§ **Provided material**:

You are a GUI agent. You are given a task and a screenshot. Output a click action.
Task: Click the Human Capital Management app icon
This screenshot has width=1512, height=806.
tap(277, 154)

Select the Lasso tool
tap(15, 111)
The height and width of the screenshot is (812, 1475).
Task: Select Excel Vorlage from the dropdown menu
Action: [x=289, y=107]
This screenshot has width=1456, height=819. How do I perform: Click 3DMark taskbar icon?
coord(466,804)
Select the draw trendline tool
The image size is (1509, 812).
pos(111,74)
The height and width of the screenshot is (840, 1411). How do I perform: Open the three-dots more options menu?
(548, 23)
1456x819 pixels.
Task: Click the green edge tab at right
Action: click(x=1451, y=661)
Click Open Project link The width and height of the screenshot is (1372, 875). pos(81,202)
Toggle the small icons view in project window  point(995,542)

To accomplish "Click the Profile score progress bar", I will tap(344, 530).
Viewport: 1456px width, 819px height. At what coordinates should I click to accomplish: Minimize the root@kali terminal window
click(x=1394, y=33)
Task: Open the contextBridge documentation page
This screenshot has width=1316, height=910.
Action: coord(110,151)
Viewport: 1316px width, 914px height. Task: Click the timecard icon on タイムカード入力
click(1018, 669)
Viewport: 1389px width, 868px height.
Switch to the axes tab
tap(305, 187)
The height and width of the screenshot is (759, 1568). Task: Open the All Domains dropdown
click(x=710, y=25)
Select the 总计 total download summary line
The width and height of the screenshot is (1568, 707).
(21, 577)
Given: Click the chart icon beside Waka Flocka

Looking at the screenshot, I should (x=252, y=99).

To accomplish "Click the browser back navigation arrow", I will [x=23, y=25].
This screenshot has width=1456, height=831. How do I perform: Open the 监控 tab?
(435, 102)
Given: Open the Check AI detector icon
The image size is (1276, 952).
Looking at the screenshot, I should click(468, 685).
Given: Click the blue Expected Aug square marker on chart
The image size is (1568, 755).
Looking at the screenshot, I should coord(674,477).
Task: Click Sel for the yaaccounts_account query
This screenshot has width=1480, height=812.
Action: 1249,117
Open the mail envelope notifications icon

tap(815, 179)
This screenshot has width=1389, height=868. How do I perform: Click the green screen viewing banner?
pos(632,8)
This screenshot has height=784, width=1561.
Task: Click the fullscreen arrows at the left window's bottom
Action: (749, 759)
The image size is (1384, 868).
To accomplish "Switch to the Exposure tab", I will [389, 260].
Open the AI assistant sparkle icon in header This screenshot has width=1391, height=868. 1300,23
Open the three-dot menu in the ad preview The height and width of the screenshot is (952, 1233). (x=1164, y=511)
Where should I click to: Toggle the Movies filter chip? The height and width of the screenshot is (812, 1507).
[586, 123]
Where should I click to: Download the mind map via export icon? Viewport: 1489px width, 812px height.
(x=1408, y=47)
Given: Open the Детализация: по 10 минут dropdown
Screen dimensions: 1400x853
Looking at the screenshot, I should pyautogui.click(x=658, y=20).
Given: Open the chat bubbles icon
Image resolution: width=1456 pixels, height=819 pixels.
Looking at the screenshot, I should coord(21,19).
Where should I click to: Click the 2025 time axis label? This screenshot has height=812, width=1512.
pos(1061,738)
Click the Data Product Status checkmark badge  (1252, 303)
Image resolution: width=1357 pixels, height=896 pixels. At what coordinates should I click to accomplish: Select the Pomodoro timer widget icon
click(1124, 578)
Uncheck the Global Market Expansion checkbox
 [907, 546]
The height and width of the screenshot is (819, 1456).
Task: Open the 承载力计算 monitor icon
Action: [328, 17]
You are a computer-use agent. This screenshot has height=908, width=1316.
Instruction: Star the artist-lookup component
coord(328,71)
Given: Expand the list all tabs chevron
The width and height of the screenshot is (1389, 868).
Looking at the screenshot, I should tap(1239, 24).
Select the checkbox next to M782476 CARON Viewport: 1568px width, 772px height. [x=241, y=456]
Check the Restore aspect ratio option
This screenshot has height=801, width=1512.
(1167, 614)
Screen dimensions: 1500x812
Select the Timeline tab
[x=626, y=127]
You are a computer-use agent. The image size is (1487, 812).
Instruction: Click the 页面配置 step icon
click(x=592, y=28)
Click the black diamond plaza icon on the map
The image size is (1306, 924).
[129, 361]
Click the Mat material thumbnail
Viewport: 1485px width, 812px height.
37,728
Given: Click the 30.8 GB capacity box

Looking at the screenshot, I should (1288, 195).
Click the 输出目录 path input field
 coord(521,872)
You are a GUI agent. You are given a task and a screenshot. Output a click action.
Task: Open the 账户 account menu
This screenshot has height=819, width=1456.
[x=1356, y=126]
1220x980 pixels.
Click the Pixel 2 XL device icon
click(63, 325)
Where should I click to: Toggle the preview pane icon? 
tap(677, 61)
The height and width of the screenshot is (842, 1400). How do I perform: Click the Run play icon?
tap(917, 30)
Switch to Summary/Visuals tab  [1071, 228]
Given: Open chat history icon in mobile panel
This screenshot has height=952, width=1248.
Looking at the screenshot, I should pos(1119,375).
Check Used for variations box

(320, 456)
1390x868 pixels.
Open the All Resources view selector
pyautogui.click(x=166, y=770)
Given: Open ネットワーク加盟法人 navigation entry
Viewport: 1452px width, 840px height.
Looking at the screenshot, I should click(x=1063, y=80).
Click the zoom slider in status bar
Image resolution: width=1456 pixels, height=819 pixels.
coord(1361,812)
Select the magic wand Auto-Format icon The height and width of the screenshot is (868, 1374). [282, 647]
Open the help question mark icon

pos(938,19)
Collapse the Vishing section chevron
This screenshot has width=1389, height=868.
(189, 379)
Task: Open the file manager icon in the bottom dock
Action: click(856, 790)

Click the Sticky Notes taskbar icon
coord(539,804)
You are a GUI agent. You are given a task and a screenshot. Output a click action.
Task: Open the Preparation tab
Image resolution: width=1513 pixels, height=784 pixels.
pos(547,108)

§ **Task directions**: The lines that mention the word "chevron" should be pulled from the records above.

§ **Solution to the problem**:
Given: Expand the list all tabs chevron
Collapse the Vishing section chevron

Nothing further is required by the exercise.